From borrowed righteousness to actual righteousness: That's the point.
Tuesday, July 10, 2012 at 10:18AM
Jim Robbins in New Covenant, assumptions that shape us, borrowed to actual righteousness, grace, new heart, old covenant

Many Christians end up thinking that the goodness they possess doesn't really belong to them -- that it's only Jesus being good within and through them that counts; as if Jesus dwells within them, but alongside a still faithless or tainted heart.  

They assume that they themselves couldn't possibly be good:  It's just Jesus indwelling that makes them so.   The hope is that they're simply banking on Jesus' righteousness within them: because all the faithfulness and purity appears only on Jesus' side of the ledger and none on their side.

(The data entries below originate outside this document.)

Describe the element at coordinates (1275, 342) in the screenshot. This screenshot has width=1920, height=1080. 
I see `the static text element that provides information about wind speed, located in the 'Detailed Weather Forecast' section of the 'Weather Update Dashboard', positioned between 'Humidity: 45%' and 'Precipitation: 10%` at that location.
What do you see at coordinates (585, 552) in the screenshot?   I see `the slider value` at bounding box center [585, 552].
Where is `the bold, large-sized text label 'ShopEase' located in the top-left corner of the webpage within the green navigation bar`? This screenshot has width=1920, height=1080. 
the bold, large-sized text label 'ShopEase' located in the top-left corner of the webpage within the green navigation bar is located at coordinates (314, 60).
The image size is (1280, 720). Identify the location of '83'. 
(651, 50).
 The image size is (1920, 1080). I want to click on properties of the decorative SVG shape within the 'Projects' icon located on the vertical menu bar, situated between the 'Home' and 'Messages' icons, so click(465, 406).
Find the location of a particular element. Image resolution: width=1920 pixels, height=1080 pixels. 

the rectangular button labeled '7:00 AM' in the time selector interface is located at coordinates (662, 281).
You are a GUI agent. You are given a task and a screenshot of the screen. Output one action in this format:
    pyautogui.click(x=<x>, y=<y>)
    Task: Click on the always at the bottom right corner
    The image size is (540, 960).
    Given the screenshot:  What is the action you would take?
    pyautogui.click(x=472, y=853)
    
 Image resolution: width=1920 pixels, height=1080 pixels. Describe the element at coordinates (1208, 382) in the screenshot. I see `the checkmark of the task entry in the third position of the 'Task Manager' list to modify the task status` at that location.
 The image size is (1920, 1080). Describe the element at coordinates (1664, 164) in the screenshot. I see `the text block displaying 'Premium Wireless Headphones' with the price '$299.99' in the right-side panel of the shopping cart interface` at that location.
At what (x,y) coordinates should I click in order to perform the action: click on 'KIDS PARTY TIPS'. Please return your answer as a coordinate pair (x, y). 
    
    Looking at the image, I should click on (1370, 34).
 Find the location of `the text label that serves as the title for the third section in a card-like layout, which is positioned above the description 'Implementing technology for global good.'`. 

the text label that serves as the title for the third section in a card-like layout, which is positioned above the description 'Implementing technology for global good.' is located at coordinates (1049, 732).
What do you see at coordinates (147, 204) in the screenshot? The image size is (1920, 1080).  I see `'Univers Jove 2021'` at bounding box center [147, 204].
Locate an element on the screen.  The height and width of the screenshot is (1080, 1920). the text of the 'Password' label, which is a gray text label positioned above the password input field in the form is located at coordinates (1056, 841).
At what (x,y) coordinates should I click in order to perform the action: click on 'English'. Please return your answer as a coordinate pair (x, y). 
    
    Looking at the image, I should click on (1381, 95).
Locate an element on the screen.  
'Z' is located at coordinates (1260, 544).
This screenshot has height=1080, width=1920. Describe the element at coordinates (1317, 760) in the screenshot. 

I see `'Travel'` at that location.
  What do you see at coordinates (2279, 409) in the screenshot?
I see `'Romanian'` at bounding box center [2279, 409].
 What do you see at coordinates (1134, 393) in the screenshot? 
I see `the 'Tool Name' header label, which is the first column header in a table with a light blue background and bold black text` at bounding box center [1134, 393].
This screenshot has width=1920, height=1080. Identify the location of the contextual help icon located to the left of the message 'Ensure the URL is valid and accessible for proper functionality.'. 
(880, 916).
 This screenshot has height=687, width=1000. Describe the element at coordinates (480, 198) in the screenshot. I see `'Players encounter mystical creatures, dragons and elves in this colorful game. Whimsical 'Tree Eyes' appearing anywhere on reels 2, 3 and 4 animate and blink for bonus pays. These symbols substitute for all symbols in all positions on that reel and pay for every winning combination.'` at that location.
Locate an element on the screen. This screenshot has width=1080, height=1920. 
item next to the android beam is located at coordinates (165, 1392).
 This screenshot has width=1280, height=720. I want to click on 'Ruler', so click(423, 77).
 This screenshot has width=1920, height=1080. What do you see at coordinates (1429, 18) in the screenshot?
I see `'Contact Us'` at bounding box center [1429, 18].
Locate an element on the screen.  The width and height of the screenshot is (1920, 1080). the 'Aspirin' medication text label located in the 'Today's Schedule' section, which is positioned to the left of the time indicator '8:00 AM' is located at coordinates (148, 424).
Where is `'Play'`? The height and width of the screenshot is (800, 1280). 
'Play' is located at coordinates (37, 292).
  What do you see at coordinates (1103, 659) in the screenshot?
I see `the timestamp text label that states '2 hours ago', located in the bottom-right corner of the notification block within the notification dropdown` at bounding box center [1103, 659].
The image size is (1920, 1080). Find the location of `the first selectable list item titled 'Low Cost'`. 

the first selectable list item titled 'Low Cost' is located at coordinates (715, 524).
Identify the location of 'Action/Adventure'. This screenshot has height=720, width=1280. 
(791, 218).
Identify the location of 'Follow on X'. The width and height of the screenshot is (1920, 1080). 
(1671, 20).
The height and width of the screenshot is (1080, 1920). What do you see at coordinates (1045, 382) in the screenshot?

While our goodness is exclusively the gift of Jesus to us, and must always be the result of grace, his goodness has become our actual goodness.  That's the point of the New Covenant.

The Old Covenant system of sacrifices could not do two things:

1.  It couldn’t take away a person’s sin or wash the guilt away.

2.  The Old Covenant sacrifices could only lend the person a temporary and outward righteousness:

“The blood of goats and bulls and the ashes of a heifer sprinkled on those who are ceremonially unclean sanctify them so that they are outwardly clean. How much more, then, will the blood of Christ, who through the eternal Spirit offered himself unblemished to God, cleanse our consciences from acts that lead to death, so that we may serve the living God.”

“The law … can never, by the same sacrifices repeated endlessly year after year, make perfect those who draw near to worship. If it could, would they [the sacrifices] not have stopped being offered? For the worshippers would have been cleansed once for all, and would no longer have felt guilty for their sins.” “…because it is impossible for the blood of bulls and goats to take away sins.” (Heb. 10: 1,2,3,4)


Under the old way of relating to God, the worshippers borrowed righteousness through the sacrificial system, but it never really made them righteous.  Because of your union with Jesus, his goodness has become your goodness. 

We have shifted from borrowed to actual.